Intere regioni furono sottoposte a un vero e proprio regime di occupazione, ebbero villaggi incendiati, coltivazioni distrutte e lutti - decine di migliaia, non si sa quanti - dovuti ai «piemontesi», che fecero sparire la documentazione relativa. La crudeltà fu estrema da entrambe le parti. La popolazione considerava i briganti eroi coraggiosi contro un invasore.
Ancora ottanta anni dopo Carlo Levi, in Cristo si è fermato a Eboli, scrisse: «Non c’è famiglia che non abbia parteggiato, allora, per i briganti o contro i briganti; che non abbia avuto qualcuno, con loro, alla macchia, che non ne abbia ospitato o nascosto, o che non abbia avuto qualche parente massacrato o qualche raccolto incendiato da loro. A quel tempo risalgono gli odi che dividono il paese tramandati per le generazioni, e sempre attuali. Ma, salvo poche eccezioni, i contadini erano tutti dalla parte dei briganti...»

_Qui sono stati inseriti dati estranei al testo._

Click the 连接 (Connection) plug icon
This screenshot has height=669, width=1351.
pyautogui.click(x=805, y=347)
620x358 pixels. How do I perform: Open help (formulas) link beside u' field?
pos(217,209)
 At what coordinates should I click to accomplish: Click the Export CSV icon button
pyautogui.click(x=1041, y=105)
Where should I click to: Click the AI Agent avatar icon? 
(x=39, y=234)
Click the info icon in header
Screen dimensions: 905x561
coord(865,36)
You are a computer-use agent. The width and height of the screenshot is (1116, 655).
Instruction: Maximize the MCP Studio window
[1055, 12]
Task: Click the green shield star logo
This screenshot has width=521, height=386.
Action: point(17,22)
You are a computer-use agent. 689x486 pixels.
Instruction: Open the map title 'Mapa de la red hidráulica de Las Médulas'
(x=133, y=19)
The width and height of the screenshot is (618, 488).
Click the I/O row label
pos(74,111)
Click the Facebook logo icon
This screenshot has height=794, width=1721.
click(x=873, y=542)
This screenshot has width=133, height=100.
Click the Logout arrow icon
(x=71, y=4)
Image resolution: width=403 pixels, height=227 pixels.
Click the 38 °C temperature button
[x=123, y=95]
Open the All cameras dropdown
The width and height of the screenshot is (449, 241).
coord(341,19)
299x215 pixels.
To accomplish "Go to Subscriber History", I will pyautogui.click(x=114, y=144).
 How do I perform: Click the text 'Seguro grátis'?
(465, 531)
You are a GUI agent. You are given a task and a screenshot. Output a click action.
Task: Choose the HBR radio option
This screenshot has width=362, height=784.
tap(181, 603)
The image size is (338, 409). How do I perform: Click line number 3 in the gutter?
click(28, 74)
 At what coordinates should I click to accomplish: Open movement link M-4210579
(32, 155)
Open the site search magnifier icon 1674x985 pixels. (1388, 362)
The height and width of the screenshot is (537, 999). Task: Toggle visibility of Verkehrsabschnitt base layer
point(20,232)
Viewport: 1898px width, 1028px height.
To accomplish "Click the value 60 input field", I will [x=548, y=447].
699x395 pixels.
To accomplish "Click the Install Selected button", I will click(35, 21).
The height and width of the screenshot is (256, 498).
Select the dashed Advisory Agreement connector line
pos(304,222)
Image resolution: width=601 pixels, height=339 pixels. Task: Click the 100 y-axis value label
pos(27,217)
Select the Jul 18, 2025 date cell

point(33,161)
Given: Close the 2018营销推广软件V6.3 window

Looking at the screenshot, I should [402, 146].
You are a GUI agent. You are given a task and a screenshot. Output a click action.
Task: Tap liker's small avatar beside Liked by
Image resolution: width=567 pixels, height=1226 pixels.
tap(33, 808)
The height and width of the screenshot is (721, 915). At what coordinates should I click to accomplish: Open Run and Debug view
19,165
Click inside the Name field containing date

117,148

Non è possibile capire il successivo rapporto Nord-Sud, fino ai nostri giorni, se non si tiene conto di quegli eventi. L’Italia settentrionale assistette inorridita alla guerra, per quanto si cercasse di nasconderne la gravità, e molti cominciarono a chiedersi se annettere «quei selvaggi» era stato un bene. Alla fine del 1865, la lotta al «brigantaggio» era ormai vinta, anche se durerà almeno fino all’annessione dello Stato della Chiesa. La rivolta fu stroncata senza che peraltro venisse risolto il problema della criminalità, né tanto meno quello della sopravvivenza quotidiana dei più poveri.
Il governo centrale si era imposto, l’Unità era salva grazie all’esercito, ma a caro prezzo. Scrive Gianni Oliva: «L’introduzione del regime costituzionale e delle annesse garanzie statutarie, che era stato presentato come il più importante motivo di progresso politico conseguente all’unificazione, si era di fatto risolto nella sua stessa negazione, la dittatura militare».


Prima di lui, un padre della patria, Luigi Settembrini era arrivato a una conclusione ineccepibile, nel suo realismo: «L’esercito è il filo di ferro che tiene unita l’Italia dopo averla cucita».